EXOR's Board of Directors approves 2009 resultsMarch 29, 2010
The EXOR board of directors’ meeting, chaired by John Elkann, met today in Turin and approved the consolidated financial statements and the draft separate financial statements at December 31, 2009 which will be submitted for approval to the stockholders’ meeting set for April 29, 2010 in first call (and April 30 in second call).
EXOR’s Net Asset Value (NAV) at December 31, 2009 is € 5,737 million, increasing € 2,769 million (+93.3%) compared to € 2,968 million at March 1, 2009 (the effective date of the merger with IFIL). The composition of NAV and its trend compared to the MSCI World Index is as follows.
The EXOR Group closes the year 2009 with a loss of € 388.9 million; the year 2008 ended with a consolidated profit of € 435.4 million, of which € 301.8 million was attributable to owners of the parent and € 133.6 million to Non-controlling interests of the subsidiary IFIL (merged on March 1, 2009).
This is a negative change in the consolidated result of € 824.3 million due to the net decrease in the results of investment holdings (-€ 655.3 million), the reduction in the net financial result (-€ 155.5 million) and other net changes (-€ 13.5 million).
The consolidated equity attributable to owners of the parent at December 31, 2009 is € 5,305.4 million (€ 3,615.6 million at December 31, 2008). The positive change of € 1,689.8 million is mainly due to the merger by incorporation of the subsidiary IFIL (+€ 1,706.2 million), the consolidated loss for the year 2009 (‑€ 388.9 million) and other net changes (+€ 372.5 million).
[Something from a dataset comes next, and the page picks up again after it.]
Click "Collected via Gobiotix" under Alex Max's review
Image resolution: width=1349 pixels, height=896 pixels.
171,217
The consolidated net financial position of the “Holdings System” at December 31, 2009 shows a positive balance of € 51.6 million and an increase of € 63.1 million compared to the negative balance at the end of 2008 (-€ 11.5 million). The increase is primarily the result of the disposal of 0.66% of Intesa Sanpaolo capital stock (+€ 217.2 million), dividends received from investment holdings (+€ 40.5 million), dividends distributed by EXOR S.p.A. (-€ 81.6 million), investments made during the year (-€ 42.4 million) and the purchase of treasury stock (‑€ 42 million).
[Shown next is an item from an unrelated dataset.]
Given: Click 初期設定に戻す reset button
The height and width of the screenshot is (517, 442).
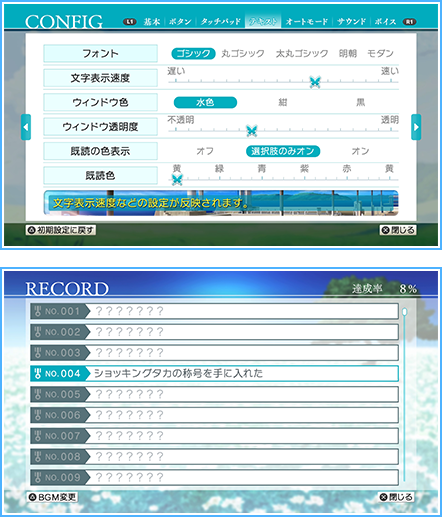Looking at the screenshot, I should (61, 230).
As concerns the separate financial statements of EXOR S.p.A., the year 2009 closes with a profit of € 88.8 million. In 2008, the last year ended previous to the merger with IFIL, EXOR had reported a profit of € 49.1 million. For purposes of comparison with the 2009 figures, a pro-forma income statement has been drawn up for 2008 (prepared by aggregating the line items in the EXOR and IFIL income statements and eliminating income and expenses arising from transactions between the two companies, mainly dividends distributed by IFIL to EXOR and expenses/income on the loan made by IFIL to EXOR) which shows a pro-forma profit for the year 2008 of € 333 million. The negative change of € 244.2 million between the 2008 pro-forma profit (€ 333 million) and the 2009 profit (€ 88.8 million) arises principally on account of lower dividends from investment holdings (-€ 135.7 million) and lower gains on the disposal of Intesa Sanpaolo stock (-€ 145.8 million).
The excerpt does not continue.